In the final step, the scientists tested all of the participants on how well they remembered both stories. Half were tested right after they woke up, and half were tested 24 hours later. Patients tested immediately afterward tended to remember both. Patients who were tested a day later did not remember the story that had been “reactivated” as well as the story that had not been reactivated. This suggests that the combination of the reactivation, anesthetic, and timing kept the memory from taking hold.

The paper is an interesting addition to growing research into how the mind holds on to memories, says Ravi Das, a psychologist at University College London who was not involved with the study. People used to think that once you learned something, you were stuck with it forever, Das explains. “We now know that when you retrieve memories under certain circumstances, there’s a brief period — like two hours — during which those memories are unstable and you can interfere with them,” he adds.

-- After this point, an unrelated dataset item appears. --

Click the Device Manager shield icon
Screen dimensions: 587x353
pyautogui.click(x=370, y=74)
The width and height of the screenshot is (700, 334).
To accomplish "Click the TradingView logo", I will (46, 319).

The challenge will be applying these limited results to real-life examples instead of a situation where scientists gave someone a disturbing memory a week ago. In his own research, Das is investigating whether similar techniques can help with cravings related to alcohol and drug addiction, which is a much more complicated endeavor. For example, they’ll try to weaken memories of environmental triggers (like a particular place) that makes someone want to drink. “In our studies, we’ve had heavy drinkers and smokers. They’ve been drinking and smoking for 10 years. So it’s a very different level of difficulty in reactivating and destabilizing a memory that is old,” Das says.

Vallejo says that the team is interested in doing more trials with these real-life examples, but other experts question the feasibility of using an anesthetic to erase traumatic memories. Michael Saladin, a professor at the Medical University of South Carolina who was not involved with the study, praised the clever idea of recruiting patients who were already going to undergo a routine anesthetic procedure. “But who the heck is going to use propofol for this type of intervention?” asks Saladin, who also studies memory retrieval and manipulation in the context of addiction. “I like the proof of concept idea, but what do you do with this now? How clinically useful is it to actually move forward with some version of this? The answer is, it’s a pretty big question mark.”

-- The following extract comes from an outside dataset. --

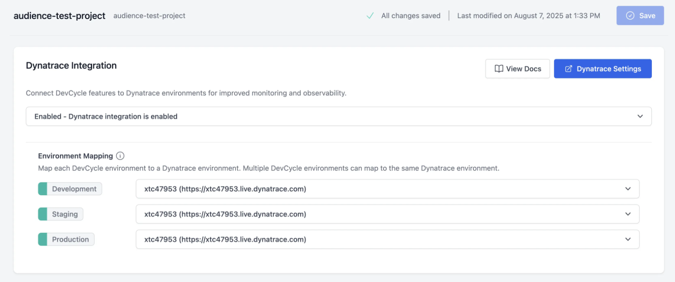675x282 pixels.
Task: Select the Development environment label
Action: 74,189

Both Saladin and Das say that many clinicians and patients might have concerns about receiving general anesthesia unless it’s absolutely necessary, which is why plenty of similar research has used a drug called propranolol that’s usually used to treat high blood pressure and doesn’t require someone to lose consciousness to affect memories. Still, sometimes propranolol doesn’t work either. That’s why Saladin says it’s important to investigate other drugs that might be helpful since there’s little reason to believe that any given treatment will work under all conditions for all individuals.

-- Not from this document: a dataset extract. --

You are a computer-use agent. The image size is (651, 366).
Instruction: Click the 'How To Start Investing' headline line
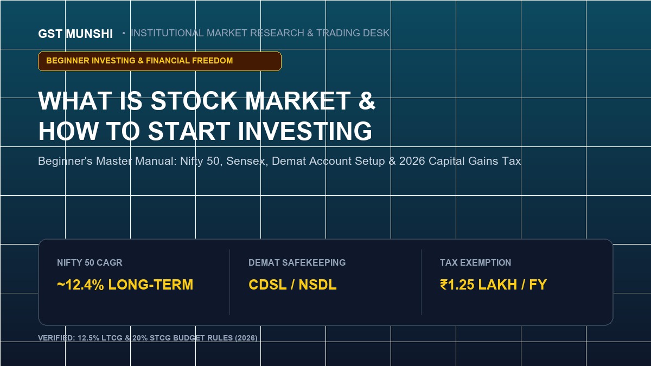[x=205, y=131]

Ultimately, plenty of questions remain, such as which drugs work for which people, how results differ by gender, and how to be really specific about the memory affected so that, as Das puts it, “helpful memories don’t go along for the ride and get weakened.” Saladin adds that it’s a young field, so there’s not an enormous amount of data available, but the good news is that if it all pans out, patients wouldn’t have to take the medication chronically. Rather, the interventions would be “one of the most ideal uses of medications”: briefly and strategically.